Que les amateurs de thrillers restent parmi nous, c’en est vraiment un. Que ceux qui sont à la recherche de drames familiaux tout autant, on est en plein dedans. L’idée maîtresse n’est pas une fin en soi mais un moyen, celui de raconter une histoire, celle d’un couple et de leur fils. De manière atypique.
Bien pensé
Laissez-vous porter, acceptez le principe, et vous vibrerez à cette lecture formidable. L’autrice a réfléchi son principe avec minutie, pourtant il est particulièrement casse-gueule.
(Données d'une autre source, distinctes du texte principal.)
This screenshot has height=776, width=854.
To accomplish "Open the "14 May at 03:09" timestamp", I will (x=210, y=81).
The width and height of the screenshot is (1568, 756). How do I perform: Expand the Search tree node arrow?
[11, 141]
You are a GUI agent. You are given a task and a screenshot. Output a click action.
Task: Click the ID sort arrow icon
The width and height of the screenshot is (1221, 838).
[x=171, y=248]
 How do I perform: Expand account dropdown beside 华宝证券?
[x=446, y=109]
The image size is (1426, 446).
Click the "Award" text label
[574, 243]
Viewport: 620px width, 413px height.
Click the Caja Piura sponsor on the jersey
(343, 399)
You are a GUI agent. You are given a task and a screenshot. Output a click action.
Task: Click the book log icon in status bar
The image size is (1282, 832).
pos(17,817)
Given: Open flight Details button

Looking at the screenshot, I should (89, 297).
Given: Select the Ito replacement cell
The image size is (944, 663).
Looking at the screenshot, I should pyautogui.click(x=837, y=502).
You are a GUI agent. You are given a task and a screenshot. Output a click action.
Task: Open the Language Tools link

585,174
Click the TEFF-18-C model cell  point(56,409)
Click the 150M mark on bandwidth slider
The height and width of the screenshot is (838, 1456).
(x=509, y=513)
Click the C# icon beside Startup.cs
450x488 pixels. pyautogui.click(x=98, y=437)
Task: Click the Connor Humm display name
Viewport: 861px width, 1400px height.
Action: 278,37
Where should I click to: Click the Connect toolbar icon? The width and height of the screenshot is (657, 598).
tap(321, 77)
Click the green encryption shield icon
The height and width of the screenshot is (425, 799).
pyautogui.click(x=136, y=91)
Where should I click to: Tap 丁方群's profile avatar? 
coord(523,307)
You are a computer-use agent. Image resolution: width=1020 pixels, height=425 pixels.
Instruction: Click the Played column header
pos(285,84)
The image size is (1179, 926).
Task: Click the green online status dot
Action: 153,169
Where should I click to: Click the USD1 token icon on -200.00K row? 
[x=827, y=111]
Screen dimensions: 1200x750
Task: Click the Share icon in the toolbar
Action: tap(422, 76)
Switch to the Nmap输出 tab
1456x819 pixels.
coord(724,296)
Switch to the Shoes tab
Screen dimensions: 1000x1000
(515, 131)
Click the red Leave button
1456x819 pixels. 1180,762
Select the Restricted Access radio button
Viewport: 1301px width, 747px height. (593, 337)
Tout doit pouvoir s’imbriquer, et l’intrigue ne doit pas se répéter.
Le travail réalisé est juste parfait, parce qu’il s’appuie avant tout sur les personnages et sur les émotions. Aucune théorique complexe ou fumeuse pour expliquer ce qui arrive, ce n’est pas la vision de l’écrivaine. Elle veut avant tout parler, de manière singulière, des relations de ces deux adultes et de celui qui sort à peine de l’adolescence.
Et si c’était à refaire ?
Et si c’était à refaire, que feriez-vous ? Que changeriez-vous ? Quel comportement auriez-vous si vous saviez ?
Jen va enquêter, comme elle le peut. Et vous, lecteurs, irez de surprise en surprise. Certaines à tomber par terre, mais sans jamais surjouer, toujours avec une belle sobriété dans le traitement.
Cette histoire est avant tout une formidable occasion de questionner le rôle d’une mère, de la difficulté de l’être dans une vie qui file à mille à l’heure, des obstacles pour le devenir aussi. Avec un sentiment lancinant que toute maman doit connaître : la culpabilité.
Sobriété
Le roman est l’occasion de comprendre, et une manière de pousser à faire davantage attention aux autres, aux petits moments du quotidien. Il interroge aussi superbement la notion de deuxième chance.
Vous suivrez les fils à rebours, les découvertes de Jen, la vérité qui mue, les secrets qui émergent, les non-dits qui s’expriment. L’idée du retour en arrière sert le récit et les personnages, à chaque instant.
Avec les émotions qui pointent peu à peu, toujours avec cette sobriété de ton qui fait qu’on croit à cette histoire et à cette famille qui touche au cœur. Et à l’image de la fin, tout en finesse.
Drame humain
Avec une intrigue pleine de rebondissements, tous bien vus, tous pertinents mais vraiment surprenants. Assenés par petites touches, comme des coups sur la tête du lecteur. Un modèle du genre (mais quel genre ?).
Après minuit, l’heure du crime. Mais lequel, au juste ? Derrière l’idée folle de Gillian McAllister se révèle un drame humain poignant, à travers une intrigue qu’elle maîtrise du bout des doigts, avec sensibilité et habileté, pour un plaisir de lecture inouï. Le temps est relatif, prenez-le pour cette lecture à recommander chaudement, intensément à tous.
Yvan Fauth
Sortie : 11 avril 2024
Éditeur : Sonatine
Genre : thriller et drame familial et roman inclassable
Traduction : Clément Baude
Prix : 23 €
4ème de couverture
Le thriller phénomène qui a déjà conquis plus d’un million de lecteurs !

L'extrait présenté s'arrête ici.